Pro-Russian hackers launched a series of cyber attacks over several days to disrupt the May 2014 Ukrainian presidential election, releasing hacked emails, attempting to alter vote tallies, and delaying the result with distributed denial-of-service attacks. Malware that would have displayed a graphic declaring far-right candidate Dmytro Yarosh the electoral winner was removed from Ukraine's Central Election Commission less than an hour before polls closed. Despite this, Channel One Russia "reported that Mr. Yarosh had won and broadcast the fake graphic, citing the election commission's website, even though it had never appeared there." According to Peter Ordeshook: "These faked results were geared for a specific audience in order to feed the Russian narrative that has claimed from the start that ultra-nationalists and Nazis were behind the revolution in Ukraine."

All these events set up the stage for the war in Donbas.

=== 2016: Montenegro ===

On the eve of 16 October 2016, the day of the parliamentary election in Montenegro, a group of 20 Serbian and Montenegrin citizens, including the former head of Serbian Gendarmery Bratislav Dikić, were arrested; some of them, along with other persons, including two Russian citizens, were later formally charged by the authorities of Montenegro with an attempted coup d'état. In early November 2016, Montenegro's special prosecutor for organised crime and corruption, Milivoje Katnić, alleged that "a powerful organization" that comprised about 500 people from Russia, Serbia and Montenegro was behind the coup plot. In February 2017, Montenegrin officials accused the Russian 'state structures' of being behind the attempted coup, which allegedly envisaged an attack on the Parliament of Montenegro and assassination of prime minister Milo Đukanović.

The details about the coup plot were first made public at the end of October 2016 by Serbia's prime minister Aleksandar Vučić, whose public statement on the matter stressed the role of Serbia's law enforcers, especially the Serbian Security Intelligence Agency, in thwarting it.
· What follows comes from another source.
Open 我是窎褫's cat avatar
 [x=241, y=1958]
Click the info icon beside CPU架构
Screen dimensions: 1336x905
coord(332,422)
The statement was immediately followed by an unscheduled visit to Belgrade by Nikolai Patrushev, secretary of Russia's Security Council.

According to the prime minister Duško Marković′s statements made in February 2017, the government received definitive information about the coup being prepared on 12 October 2016, when a person involved in the plot gave away the fallback scenario of his Russian minders; this information was also corroborated by the security services of NATO member countries, who helped the Montenegrin government to investigate the plot. One of the charged, Predrag Bogićević from Kragujevac, a veteran and leader of the Ravna Gora Movement, said that Saša Sinđelić informed him on a possible attack on Serbs who participated in the October 16th protest. Bogićević, in Serbian detention, said through his lawyer that there was no talks whatsoever on a coup and no mentions of Đukanović.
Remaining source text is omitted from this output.